━━ DOCUMENT PASSAGE

Adelaide, Australia -- Low-dose alcohol and moderate sleep deprivation can hurt young men’s subjective alertness and performance while driving, Australian researchers found.
Study author Andrew Vakulin, of the Adelaide Institute for Sleep Health at Repatriation General Hospital in Australia, studied 21 healthy young men, ages 18 to 30, who all had normal sleep patterns and no sleep disorders.
The study participants completed a 70-minute simulated driving session, which included steering deviation, braking reaction time, and number of collisions and underwent repeated measures with four experimental conditions: normal sleep without alcohol, sleep restriction alone of four hours and sleep restriction in combination with Blood Alcohol Content levels of 0.025 g/dL and 0.035 g/dL.
Steering deviation increased significantly when sleep restriction was combined with the higher dose alcohol and also resulted in greater subjective sleepiness and negative driving performance ratings compared to control or sleep restriction alone, reported the journal Sleep.
"The ability to keep the car in the middle of the lane is critical to safe driving, and is one of the more sensitive measures of driving impairment," Vakulin said in a statement. "Although steering deviation was not significantly affected by sleep restriction alone, alcohol at a Blood Alcohol Content as low as 0.025 g/dL in combination with sleep restriction was sufficient to significantly impair steering ability."

━━━━
━━ EXTRACTED RECORDS

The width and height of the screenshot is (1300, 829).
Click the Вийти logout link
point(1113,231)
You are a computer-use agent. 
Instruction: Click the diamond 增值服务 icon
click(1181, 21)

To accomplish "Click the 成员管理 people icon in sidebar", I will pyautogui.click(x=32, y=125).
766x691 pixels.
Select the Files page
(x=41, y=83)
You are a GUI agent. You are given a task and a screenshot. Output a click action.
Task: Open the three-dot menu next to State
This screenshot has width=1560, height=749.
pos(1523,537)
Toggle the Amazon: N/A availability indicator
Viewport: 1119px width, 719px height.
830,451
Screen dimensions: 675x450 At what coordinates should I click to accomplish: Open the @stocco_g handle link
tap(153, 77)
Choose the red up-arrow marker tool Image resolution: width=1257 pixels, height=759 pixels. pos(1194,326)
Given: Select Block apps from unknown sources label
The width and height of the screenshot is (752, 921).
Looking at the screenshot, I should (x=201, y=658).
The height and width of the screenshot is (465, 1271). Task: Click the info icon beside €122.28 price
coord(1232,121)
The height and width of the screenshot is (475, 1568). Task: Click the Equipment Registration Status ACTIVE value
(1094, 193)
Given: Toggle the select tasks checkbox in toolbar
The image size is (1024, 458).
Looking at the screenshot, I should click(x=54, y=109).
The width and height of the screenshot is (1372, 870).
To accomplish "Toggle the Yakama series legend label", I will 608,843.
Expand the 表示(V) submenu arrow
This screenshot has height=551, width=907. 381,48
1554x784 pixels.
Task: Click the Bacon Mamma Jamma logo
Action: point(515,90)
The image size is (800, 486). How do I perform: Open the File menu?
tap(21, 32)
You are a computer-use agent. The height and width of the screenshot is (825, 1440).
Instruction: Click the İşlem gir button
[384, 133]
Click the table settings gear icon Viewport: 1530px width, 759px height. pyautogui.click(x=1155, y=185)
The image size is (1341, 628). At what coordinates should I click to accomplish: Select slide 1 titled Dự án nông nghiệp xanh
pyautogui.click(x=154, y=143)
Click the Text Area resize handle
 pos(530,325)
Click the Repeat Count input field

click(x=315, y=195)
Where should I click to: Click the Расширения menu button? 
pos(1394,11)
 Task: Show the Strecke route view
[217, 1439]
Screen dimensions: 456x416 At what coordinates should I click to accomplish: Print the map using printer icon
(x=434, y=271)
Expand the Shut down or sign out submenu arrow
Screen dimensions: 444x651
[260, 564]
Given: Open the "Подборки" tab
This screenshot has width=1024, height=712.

━━━━

§ SET OF TASKS
[1] Answer these from the article on alcohol, sleep loss and driving:
(a) How many young men were studied, and what was their age range?
(b) How long was the simulated driving session?
(c) Which journal reported the findings?
[2] According to the article on alcohol, sleep loss and driving, why does the study author treat steering deviation as an important measure? Answer in one to three sentences.
[3] Repeat the part of the article on alcohol, sleep loss and driving that opens with the words "Study author Andrew" and closes with "and 0.035 g/dL.".

§ SOLUTIONS TO EACH TASK
[1]
(a) 21 young men, ages 18 to 30.
(b) 70 minutes.
(c) Sleep.

[2] Keeping the car in the middle of the lane is critical to safe driving. Steering deviation is also one of the more sensitive measures of driving impairment.

[3]
Study author Andrew Vakulin, of the Adelaide Institute for Sleep Health at Repatriation General Hospital in Australia, studied 21 healthy young men, ages 18 to 30, who all had normal sleep patterns and no sleep disorders.
The study participants completed a 70-minute simulated driving session, which included steering deviation, braking reaction time, and number of collisions and underwent repeated measures with four experimental conditions: normal sleep without alcohol, sleep restriction alone of four hours and sleep restriction in combination with Blood Alcohol Content levels of 0.025 g/dL and 0.035 g/dL.